Salvini addirittura si autopropone come testimonial del litorale domizio. “Vorrei essere usato come promotore turistico di queste località e di queste bontà” ha detto facendo riferimento alle aziende agricole e casearie presenti. A chi gli chiede cosa si può fare per attutire il conflitto tra italiani e bulgari risponde che “non è un problema tra Italia e Bulgaria finale dei Mondiali, ci sono persone perbene, ed approfittatori e delinquenti. Io credo che qui il problema, non dico che sia facilmente risolvibile perché ho visto in giro per l’Italia situazioni peggiori. Qui il problema è il rilancio economico, è l’agricoltura in ginocchio, è la mozzarella di bufala che soffre l’immagine non proprio splendente di questa terra, che pero’ ha delle potenzialità enormi”.

Mondragone è un territorio – prosegue Salvini – da rilanciare dal punto di vista turistico, economico ed agricolo e c’è la camorra che ancora si fa sentire.

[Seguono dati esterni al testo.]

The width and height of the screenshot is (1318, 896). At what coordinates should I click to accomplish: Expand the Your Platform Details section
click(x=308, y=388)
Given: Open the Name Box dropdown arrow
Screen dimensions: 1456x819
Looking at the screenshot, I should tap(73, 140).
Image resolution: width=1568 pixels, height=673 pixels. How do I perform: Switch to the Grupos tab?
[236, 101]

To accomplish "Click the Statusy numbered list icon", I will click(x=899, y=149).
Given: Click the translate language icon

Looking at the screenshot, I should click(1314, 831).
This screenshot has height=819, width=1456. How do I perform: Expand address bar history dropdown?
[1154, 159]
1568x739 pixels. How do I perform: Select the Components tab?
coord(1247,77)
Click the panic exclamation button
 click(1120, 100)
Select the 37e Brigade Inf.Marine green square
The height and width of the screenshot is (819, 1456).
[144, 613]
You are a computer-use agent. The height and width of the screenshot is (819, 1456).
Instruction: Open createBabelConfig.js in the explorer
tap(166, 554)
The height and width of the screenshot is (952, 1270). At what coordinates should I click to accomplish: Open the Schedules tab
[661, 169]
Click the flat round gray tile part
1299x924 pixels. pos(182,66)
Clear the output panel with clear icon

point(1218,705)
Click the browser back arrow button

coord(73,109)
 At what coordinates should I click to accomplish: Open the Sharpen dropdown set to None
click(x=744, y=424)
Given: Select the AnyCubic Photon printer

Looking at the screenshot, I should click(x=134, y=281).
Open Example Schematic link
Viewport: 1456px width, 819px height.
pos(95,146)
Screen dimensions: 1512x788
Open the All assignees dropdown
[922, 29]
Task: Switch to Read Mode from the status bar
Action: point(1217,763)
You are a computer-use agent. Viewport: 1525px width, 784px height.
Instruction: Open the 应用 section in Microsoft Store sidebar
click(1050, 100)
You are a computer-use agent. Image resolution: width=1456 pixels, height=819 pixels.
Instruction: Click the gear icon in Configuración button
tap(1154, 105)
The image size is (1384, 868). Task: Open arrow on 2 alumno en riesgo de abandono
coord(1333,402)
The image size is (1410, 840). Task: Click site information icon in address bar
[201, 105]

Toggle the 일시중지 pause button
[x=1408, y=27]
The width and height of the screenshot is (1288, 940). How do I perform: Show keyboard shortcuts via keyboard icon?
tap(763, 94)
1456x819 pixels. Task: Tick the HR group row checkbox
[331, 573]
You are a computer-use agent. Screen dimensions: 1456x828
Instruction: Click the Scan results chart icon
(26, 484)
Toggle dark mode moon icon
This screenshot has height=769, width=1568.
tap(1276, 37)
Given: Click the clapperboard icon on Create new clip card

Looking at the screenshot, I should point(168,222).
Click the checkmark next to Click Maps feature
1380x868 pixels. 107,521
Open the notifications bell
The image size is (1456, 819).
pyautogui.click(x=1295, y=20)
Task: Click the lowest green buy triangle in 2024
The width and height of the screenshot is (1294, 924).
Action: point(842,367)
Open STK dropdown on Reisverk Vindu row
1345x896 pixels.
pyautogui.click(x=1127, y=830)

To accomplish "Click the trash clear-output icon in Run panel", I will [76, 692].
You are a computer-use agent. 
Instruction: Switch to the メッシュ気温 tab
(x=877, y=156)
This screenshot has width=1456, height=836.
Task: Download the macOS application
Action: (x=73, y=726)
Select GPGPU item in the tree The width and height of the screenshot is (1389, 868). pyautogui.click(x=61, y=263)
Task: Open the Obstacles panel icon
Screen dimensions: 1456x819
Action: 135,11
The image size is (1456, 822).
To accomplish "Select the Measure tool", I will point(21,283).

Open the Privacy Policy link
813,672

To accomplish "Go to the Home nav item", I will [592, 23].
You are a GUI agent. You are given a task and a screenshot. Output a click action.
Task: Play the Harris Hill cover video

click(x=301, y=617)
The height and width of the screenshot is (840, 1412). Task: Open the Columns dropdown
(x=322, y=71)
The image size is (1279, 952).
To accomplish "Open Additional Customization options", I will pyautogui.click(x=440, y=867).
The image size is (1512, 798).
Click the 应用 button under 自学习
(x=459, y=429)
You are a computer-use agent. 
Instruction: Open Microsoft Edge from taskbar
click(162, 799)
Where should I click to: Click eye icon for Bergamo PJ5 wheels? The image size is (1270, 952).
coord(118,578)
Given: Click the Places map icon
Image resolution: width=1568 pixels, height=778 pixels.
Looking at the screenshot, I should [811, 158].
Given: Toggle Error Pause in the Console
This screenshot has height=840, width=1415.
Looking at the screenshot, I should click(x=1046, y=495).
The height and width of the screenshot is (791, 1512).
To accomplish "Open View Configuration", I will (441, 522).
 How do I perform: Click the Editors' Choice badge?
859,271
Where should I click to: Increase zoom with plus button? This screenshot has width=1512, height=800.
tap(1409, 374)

Se non danno soldi lo Stato e le banche, qua come a Milano o a Palermo, i soldi li danno gli usurai o i camorristi. Soprattutto nel dopo virus il rischio – avverte – è che molti negozi, bar, lidi e ristoranti si vedano presentare signori con valigette piene di contanti”.

“MAI CON PD O M5S, ANDIAMO A VOTARE” – “Noi non andiamo a cercare nessuno, se qualcuno vede nella Lega un movimento sano, pulito, onesto, concreto e trasparente con cui continuare le sue battaglie, anche in Regione Campania ci sono ex esponenti del M5S o di altri movimenti che ci chiedono di accoglierli e le nostre porte sono aperte, senza promettere in cambio niente a nessuno”. Così Salvini ispondendo alla domanda dei cronisti sulle voci di tre senatori del M5S (Marinella Pacifico, Tiziana Drago, Mattia Crucioli, quest’ultimo nel gruppo misto) in avvicinamento alla Lega. “Io al governo con il Pd e il M5S non ci vado e non ci torno. La via maestra è dare la parola al popolo. Anche perché se fosse un governo che fa le cose, anche se non le condividessi potrei dire ‘però fanno’. Ma c’è il blocco e la confusione totale su tutto, sulle Autostrade sul Mes, sull’Ilva, su Alitalia, su tutto. Quindi prima si vota meglio è”.